La filière viticole française traverse une crise sans précédent. Depuis les années 1960, la consommation de vin en France a chuté de 70 %. Les exportations peinent à se maintenir et les aléas climatiques compliquent encore davantage la situation. Face à cette réalité alarmante, les organisations professionnelles ont lancé il y a 18 mois un travail de diagnostic afin d’élaborer un plan de relance pour tenter d’inverser la tendance.
L’une des priorités du plan, baptisé « Cap Vins », est de moderniser l’image du vin pour séduire les jeunes générations qui s’en détournent progressivement. L’objectif est de rendre le produit plus accessible et de le repositionner dans une consommation axée sur la convivialité et le plaisir. La filière cherche ainsi à adapter son discours et ses pratiques pour reconnecter avec un public qui privilégie d’autres types de boissons.

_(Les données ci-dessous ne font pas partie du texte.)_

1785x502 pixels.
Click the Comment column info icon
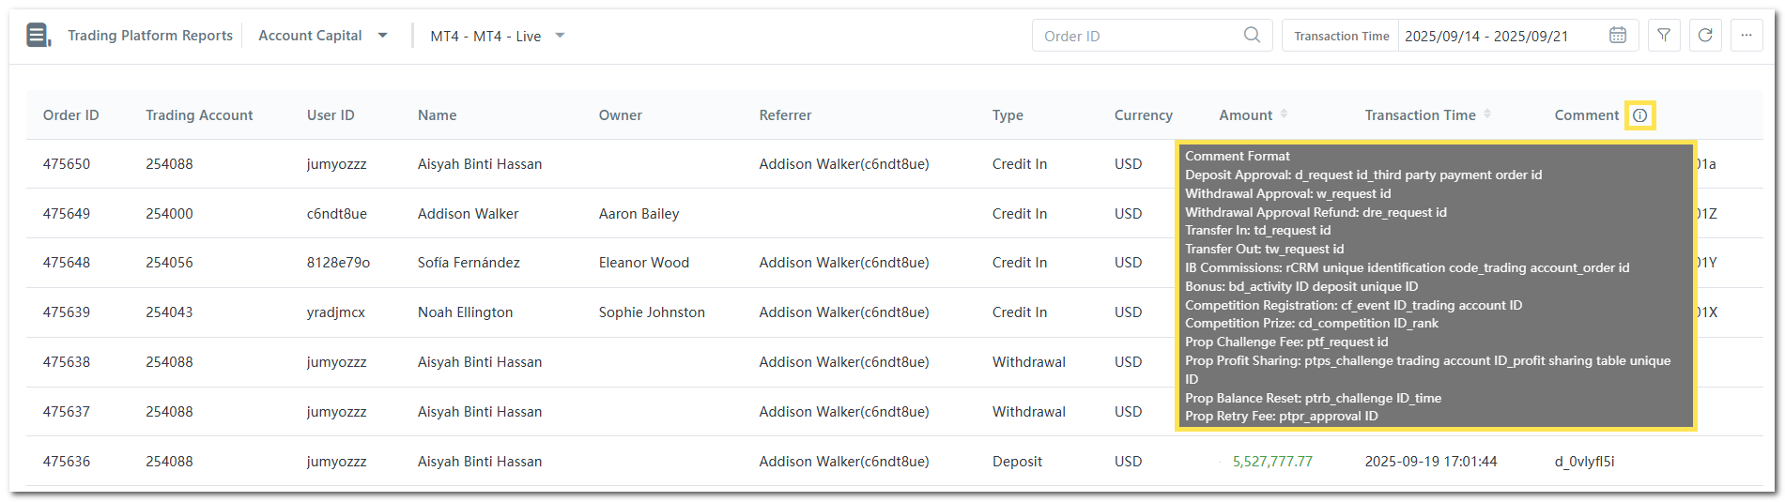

Pour se réinventer, le secteur veut miser sur l’innovation et proposer des alternatives mieux adaptées aux attentes du marché. Le développement de nouveaux packagings et l’essor des vins sans alcool font partie des pistes envisagées pour répondre à une demande qui évolue. Les efforts environnementaux des viticulteurs seront également mis en avant pour capter une clientèle plus soucieuse des enjeux écologiques. Sur le plan économique, la filière entend adopter une stratégie plus offensive à l’international pour relancer les exportations. Enfin, elle prévoit d’adapter son offre aux évolutions de la consommation, notamment pour mieux équilibrer la production et éviter la saturation du marché.
Pour faire face à l’excédent de production qui pèse sur le secteur, un dispositif d’aide à l’arrachage a été mis en place par le ministère de l’Agriculture en octobre dernier. Cette mesure, bien que nécessaire pour stabiliser le marché, ne saurait suffire à elle seule.

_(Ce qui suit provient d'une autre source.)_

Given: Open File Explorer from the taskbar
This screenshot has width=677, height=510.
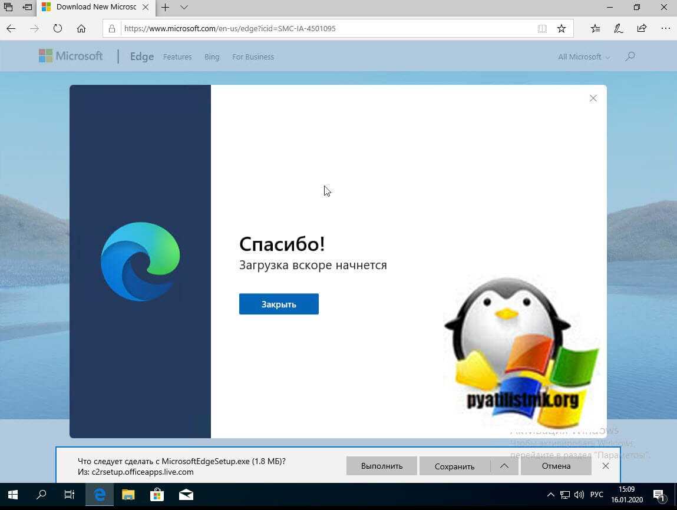Looking at the screenshot, I should 129,495.
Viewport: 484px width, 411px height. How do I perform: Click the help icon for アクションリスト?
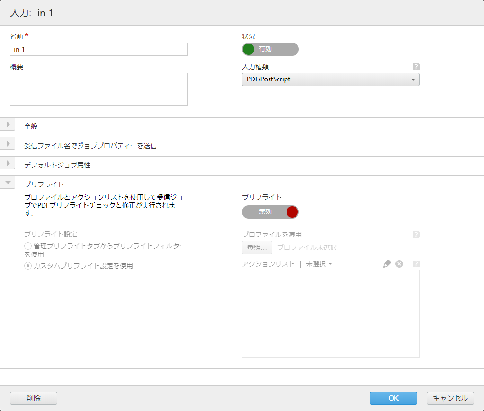coord(416,264)
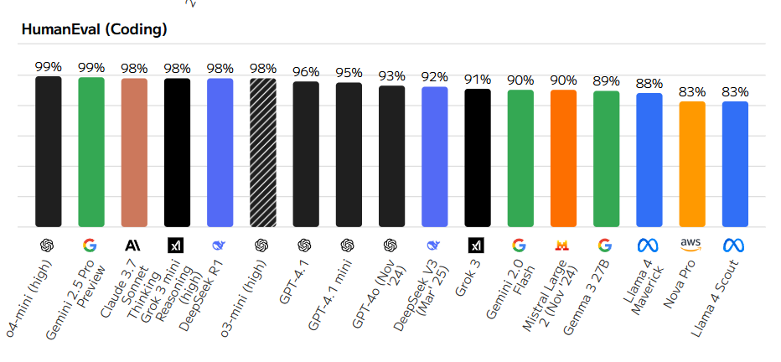Select the green Gemma 3 27B bar
This screenshot has width=781, height=362.
[606, 159]
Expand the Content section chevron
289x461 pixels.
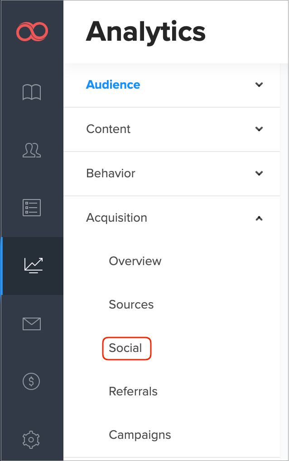click(259, 129)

Si les professionnels du vin s’accordent sur l’urgence de la situation et la nécessité d’un virage stratégique, aucune échéance stricte n’a encore été fixée pour la mise en œuvre du plan. Bernard Farges, président du Comité national des interprofessions des vins (CNIV), insiste sur la nécessité de fixer une trajectoire claire pour la filière. Jérôme Bauer, président de la Confédération nationale des appellations d’origine contrôlées (CNAOC), rappelle que la filière viticole a désormais atteint un point de maturité où toutes ses composantes sont alignées sur les actions à entreprendre. Il assure que ce plan, bien qu’encore dépourvu de mesures concrètes, représente une ambition forte et un engagement commun pour l’avenir du vin français.